> STATED GOAL:
Reproduce word for word everything from the line containing "Ver imóveis disponíveis (775, 590)" down to the last line of the entries below, with both of those lines included.

> DATA FOR THIS TASK:

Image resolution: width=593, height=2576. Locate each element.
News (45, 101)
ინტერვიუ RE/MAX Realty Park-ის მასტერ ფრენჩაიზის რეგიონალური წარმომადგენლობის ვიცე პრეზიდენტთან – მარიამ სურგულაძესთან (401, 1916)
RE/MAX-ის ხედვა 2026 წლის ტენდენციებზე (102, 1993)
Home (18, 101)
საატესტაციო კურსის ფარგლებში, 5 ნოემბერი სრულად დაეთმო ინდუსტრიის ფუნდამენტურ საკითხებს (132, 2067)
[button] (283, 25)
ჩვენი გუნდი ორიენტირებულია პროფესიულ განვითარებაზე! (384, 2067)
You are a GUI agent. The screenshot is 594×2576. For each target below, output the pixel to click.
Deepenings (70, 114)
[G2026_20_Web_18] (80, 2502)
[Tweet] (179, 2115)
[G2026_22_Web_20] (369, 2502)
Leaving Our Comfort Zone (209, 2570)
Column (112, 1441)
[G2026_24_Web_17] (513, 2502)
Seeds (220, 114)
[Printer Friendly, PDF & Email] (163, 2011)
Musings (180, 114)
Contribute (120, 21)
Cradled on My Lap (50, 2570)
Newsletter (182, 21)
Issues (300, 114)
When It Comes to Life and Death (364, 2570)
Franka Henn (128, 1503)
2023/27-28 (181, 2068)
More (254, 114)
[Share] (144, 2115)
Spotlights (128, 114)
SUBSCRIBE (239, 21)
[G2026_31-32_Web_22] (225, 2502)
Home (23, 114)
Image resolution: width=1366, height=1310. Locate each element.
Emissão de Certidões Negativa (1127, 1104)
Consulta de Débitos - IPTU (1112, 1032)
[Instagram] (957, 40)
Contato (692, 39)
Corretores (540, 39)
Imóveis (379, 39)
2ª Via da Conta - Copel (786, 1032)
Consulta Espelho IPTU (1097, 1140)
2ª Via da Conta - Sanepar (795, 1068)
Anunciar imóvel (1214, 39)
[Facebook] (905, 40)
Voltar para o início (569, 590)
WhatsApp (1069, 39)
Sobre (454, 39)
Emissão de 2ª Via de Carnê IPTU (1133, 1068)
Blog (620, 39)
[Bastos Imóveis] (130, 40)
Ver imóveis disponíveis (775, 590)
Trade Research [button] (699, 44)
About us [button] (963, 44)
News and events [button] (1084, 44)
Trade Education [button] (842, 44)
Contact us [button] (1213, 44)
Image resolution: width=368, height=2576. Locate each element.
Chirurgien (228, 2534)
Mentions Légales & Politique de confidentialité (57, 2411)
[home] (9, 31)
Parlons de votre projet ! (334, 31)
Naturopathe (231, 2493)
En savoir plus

> ANSWER TO THE TASK:
Ver imóveis disponíveis (775, 590)
Trade Research [button] (699, 44)
About us [button] (963, 44)
News and events [button] (1084, 44)
Trade Education [button] (842, 44)
Contact us [button] (1213, 44)
Image resolution: width=368, height=2576. Locate each element.
Chirurgien (228, 2534)
Mentions Légales & Politique de confidentialité (57, 2411)
[home] (9, 31)
Parlons de votre projet ! (334, 31)
Naturopathe (231, 2493)
En savoir plus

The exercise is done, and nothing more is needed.